Here in the U.S. most of us either get our insurance through our employers or through Medicaid. You lose your job and you lose your insurance however, you covered for eighteen months by COBRA**.
So where does that leave you if you do not have health insurance or Medicaid? Where do you get your hormones if you are paying out of pocket.
Transgender Adults Often Forced to Seek Unlicensed Hormone Therapy
— Many are uninsured, others have claims denied, study shows
MedPage Today
By Jeff Minerd
November 9, 2020
Transgender adults are commonly denied insurance coverage for gender-affirming hormone therapy, and substantial numbers thus turn to unlicensed, nonprescription options that carry potential health risks, researchers reported.
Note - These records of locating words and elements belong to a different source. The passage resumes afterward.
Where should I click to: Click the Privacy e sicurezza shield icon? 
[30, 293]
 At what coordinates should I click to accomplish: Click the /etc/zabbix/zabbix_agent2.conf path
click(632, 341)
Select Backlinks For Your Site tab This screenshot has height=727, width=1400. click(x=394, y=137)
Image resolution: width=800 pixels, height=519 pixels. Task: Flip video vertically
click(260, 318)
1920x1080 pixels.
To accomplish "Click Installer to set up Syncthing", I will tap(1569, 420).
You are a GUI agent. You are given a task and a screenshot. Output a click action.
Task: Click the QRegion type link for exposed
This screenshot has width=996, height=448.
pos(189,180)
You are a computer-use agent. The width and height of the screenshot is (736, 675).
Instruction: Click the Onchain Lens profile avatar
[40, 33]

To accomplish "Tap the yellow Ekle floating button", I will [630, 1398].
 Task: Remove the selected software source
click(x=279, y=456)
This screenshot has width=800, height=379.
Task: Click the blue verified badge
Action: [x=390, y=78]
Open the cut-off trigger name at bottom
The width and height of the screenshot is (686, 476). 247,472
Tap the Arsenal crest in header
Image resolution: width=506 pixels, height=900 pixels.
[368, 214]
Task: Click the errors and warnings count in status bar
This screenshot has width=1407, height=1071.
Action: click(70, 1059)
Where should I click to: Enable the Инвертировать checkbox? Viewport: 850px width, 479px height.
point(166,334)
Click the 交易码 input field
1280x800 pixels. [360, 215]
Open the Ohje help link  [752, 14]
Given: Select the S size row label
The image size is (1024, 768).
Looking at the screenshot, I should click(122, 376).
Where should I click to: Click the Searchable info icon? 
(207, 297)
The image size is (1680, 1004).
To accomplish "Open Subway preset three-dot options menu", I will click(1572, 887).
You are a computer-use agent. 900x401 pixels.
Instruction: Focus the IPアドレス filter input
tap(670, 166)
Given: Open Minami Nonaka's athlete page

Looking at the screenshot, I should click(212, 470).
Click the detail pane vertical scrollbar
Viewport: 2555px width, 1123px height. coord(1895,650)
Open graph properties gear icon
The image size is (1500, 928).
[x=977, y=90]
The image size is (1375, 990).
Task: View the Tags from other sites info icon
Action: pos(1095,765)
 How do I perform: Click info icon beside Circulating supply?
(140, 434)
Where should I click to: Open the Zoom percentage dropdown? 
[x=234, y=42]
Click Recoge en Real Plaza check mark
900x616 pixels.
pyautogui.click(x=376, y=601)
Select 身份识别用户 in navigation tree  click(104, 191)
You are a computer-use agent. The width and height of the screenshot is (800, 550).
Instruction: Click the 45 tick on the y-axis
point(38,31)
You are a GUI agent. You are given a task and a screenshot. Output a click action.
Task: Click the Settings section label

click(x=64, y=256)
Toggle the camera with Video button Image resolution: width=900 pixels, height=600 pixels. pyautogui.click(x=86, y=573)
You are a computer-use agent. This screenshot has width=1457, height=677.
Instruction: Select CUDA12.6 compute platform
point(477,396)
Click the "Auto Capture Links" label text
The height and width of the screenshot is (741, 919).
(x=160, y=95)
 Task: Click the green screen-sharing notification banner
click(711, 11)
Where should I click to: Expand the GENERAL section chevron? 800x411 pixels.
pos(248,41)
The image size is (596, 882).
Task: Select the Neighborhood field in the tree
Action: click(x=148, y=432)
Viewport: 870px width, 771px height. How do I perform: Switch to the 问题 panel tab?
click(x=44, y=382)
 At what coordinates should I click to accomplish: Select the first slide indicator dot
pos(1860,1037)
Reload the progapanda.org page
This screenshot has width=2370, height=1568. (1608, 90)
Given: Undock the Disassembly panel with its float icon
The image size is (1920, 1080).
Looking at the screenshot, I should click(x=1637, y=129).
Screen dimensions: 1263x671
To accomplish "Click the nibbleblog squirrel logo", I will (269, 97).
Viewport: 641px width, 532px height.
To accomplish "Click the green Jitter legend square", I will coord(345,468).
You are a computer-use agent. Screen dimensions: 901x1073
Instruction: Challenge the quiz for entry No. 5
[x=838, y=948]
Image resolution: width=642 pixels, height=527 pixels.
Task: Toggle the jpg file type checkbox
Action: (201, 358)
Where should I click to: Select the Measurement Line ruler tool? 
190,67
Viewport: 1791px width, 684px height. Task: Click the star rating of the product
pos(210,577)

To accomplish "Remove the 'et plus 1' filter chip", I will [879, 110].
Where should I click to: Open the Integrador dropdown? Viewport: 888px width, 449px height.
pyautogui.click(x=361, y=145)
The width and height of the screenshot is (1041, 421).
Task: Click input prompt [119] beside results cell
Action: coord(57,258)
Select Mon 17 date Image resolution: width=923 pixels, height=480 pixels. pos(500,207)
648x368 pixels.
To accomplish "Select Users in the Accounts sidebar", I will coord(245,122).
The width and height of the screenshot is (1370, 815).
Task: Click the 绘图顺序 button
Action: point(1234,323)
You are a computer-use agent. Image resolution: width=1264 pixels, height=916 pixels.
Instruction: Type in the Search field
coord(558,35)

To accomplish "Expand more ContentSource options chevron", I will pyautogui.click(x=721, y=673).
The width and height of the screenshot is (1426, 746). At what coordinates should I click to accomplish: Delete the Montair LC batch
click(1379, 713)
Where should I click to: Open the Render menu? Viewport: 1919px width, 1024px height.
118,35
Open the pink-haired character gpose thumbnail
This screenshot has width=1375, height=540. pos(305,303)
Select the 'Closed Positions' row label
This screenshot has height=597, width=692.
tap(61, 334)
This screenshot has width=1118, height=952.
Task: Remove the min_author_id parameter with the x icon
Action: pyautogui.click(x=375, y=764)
A cross-sectional analysis of 27,715 transgender adults from a national survey found that approximately 21% reported having their insurance claims denied, said Daphna Stroumsa, MD, of the University of Michigan in Ann Arbor, and colleagues.
As shown in their study online in Annals of Family Medicine, use of nonprescription hormones was more common among those whose claims were denied (OR 2.53, 95% CI 1.61-3.97, P<0.001) as well as among the uninsured (OR 2.64, 95% CI 1.88-3.71, P<0.0001).
Overall, 9.17% of transgender adults who said they were taking hormone therapy indicated they were using non-prescription sources, such as getting the medication from friends or online, a percentage that translates to approximately 75,000 individuals.
I have to disclose that when I first started out on hormones my health insurance would not cover my hormones. My monthly out-of-pocket expense was about $300 while I could order my hormones from a New Zealand based pharmacy for $100 which I did. I was nervous about ordering from there but I figured that since my endo was monitoring my hormones levels ever six months I went New Zealand pharmacy.
I had excellent health insurance at the time but it was through the company’s ERISA policy so I wasn’t covered by Connecticut law and the company was based out of state so it was not bound by Connecticut law. But when I went on Medicare all that changed because the Centers for Medicare & Medicaid Services (CMS) had a ruling that we were covered under Medicare and Medicaid so I now get my hormones covered.
If you live in Connecticut there are a couple of policies that require coverage for us.
First is the oldest ruling, in 2013 the Connecticut Insurance commissioner issued a statement,
BULLETIN IC- 37: GENDER IDENTITY NONDISCRIMINATION REQUIREMENTS
December 19, 2013
Then in 2014 U.S. Department of Health and Human Services ruled that Medicare cannot categorically exclude treatment for gender dysphoria, including transition-related care.
Then on April 15 of this year the Commission on Human Rights and Opportunities (CHRO) issued a ruling that in part said,
Insurance policies that categorically refuse to consider certain procedures for certain people on the basis of their race, sex, or sexual orientation are facially discriminatory. So too are such exclusions for transgender people on the basis of gender identity, a condition unique to them.Even though it was aimed at health insurance policies offered by the State of Connecticut and municipalities it was a warning to the insurance companies that they must cover health insurance for us.
[…]
Transgender people are uniquely reliant on medical services to help them treat gender dysphoria – to avoid both personal distress as well as future violence and discrimination. The State cannot permit itself, its agents, and its municipalities to discriminate against this vulnerable group of people.
*The Employee Retirement Income Security Act of 1974 (ERISA) is a federal law that sets minimum standards for most voluntarily established retirement and health plans in private industry to provide protection for individuals in these plans.
**The Consolidated Omnibus Budget Reconciliation Act (COBRA) gives workers and their families who lose their health benefits the right to choose to continue group health benefits provided by their group health plan for limited periods of time under certain circumstances such as voluntary or involuntary job loss, reduction in the hours worked, transition between jobs, death, divorce, and other life events. Qualified individuals may be required to pay the entire premium for coverage up to 102% of the cost to the plan.